A faithful copy of all the data is required; pictures should not be included.

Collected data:
= = =
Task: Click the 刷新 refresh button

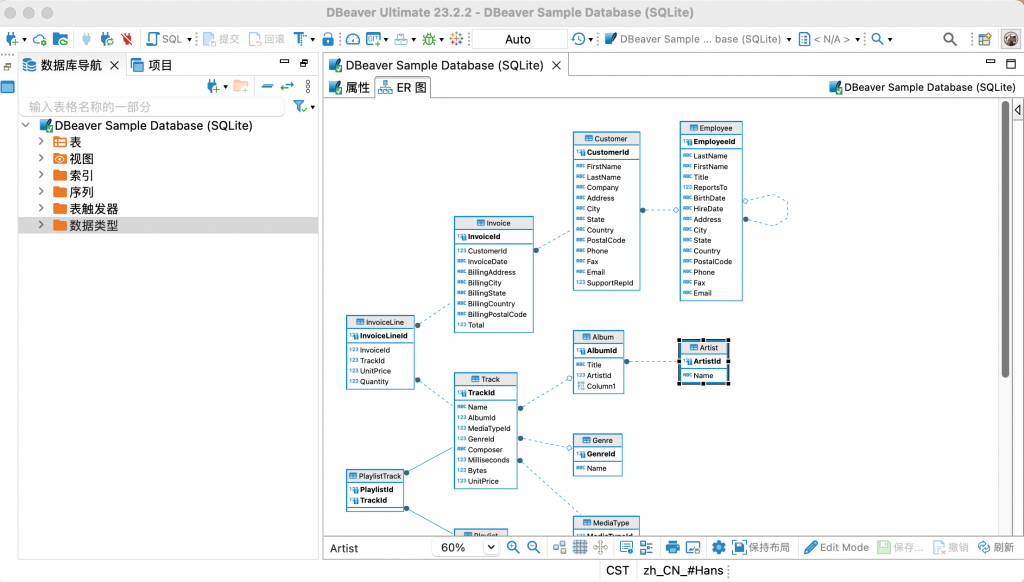Action: click(x=996, y=547)
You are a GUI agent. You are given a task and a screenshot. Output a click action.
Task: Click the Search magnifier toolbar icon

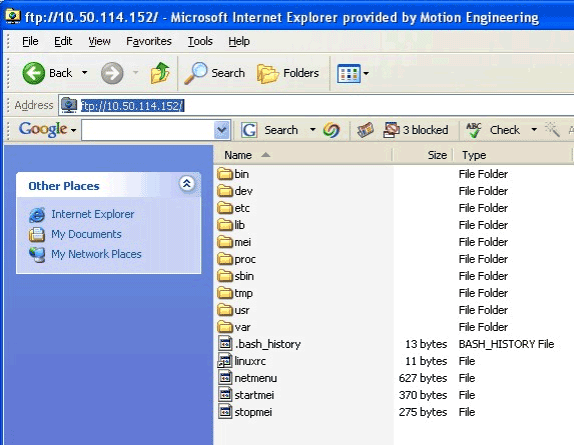tap(195, 73)
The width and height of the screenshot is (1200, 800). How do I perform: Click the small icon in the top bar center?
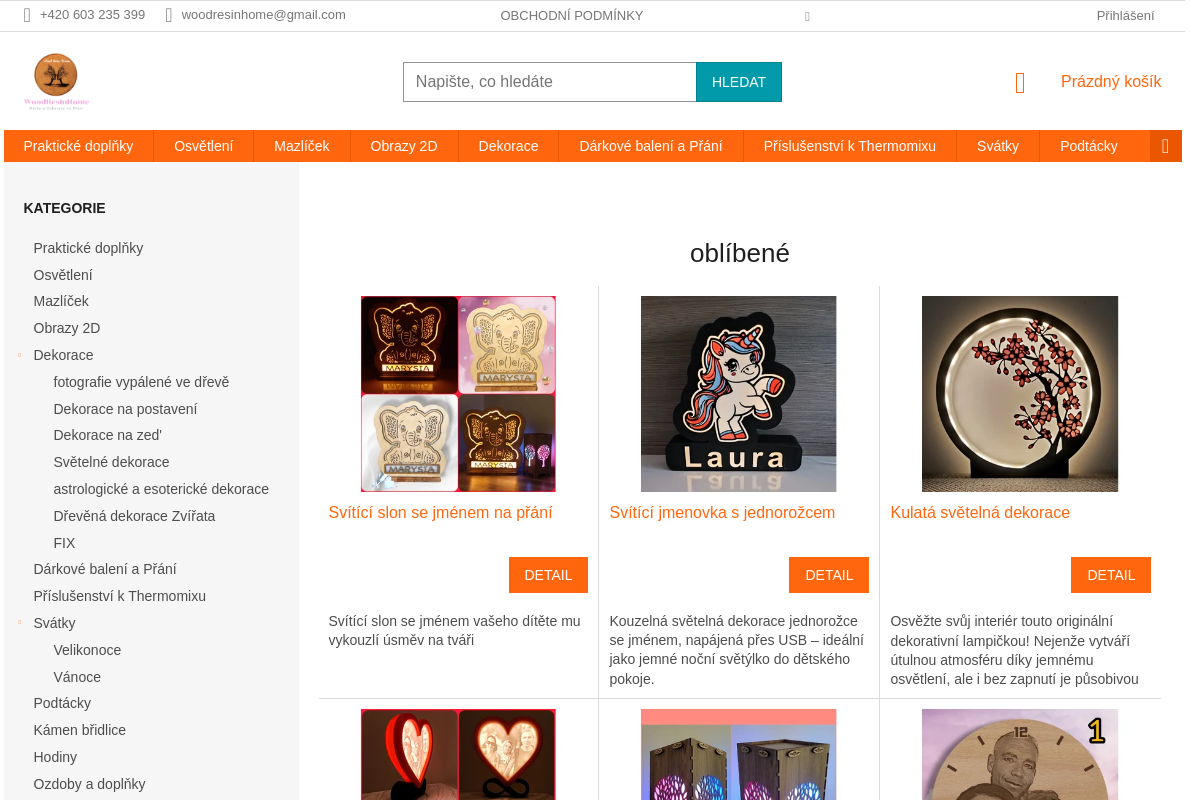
= = =
ANSWER BOX:
Task: Click the 刷新 refresh button

Action: click(x=996, y=547)
You are a GUI agent. You are given a task and a screenshot. Output a click action.
Task: Click the Search magnifier toolbar icon

tap(195, 73)
The width and height of the screenshot is (1200, 800). How do I perform: Click the small icon in the top bar center?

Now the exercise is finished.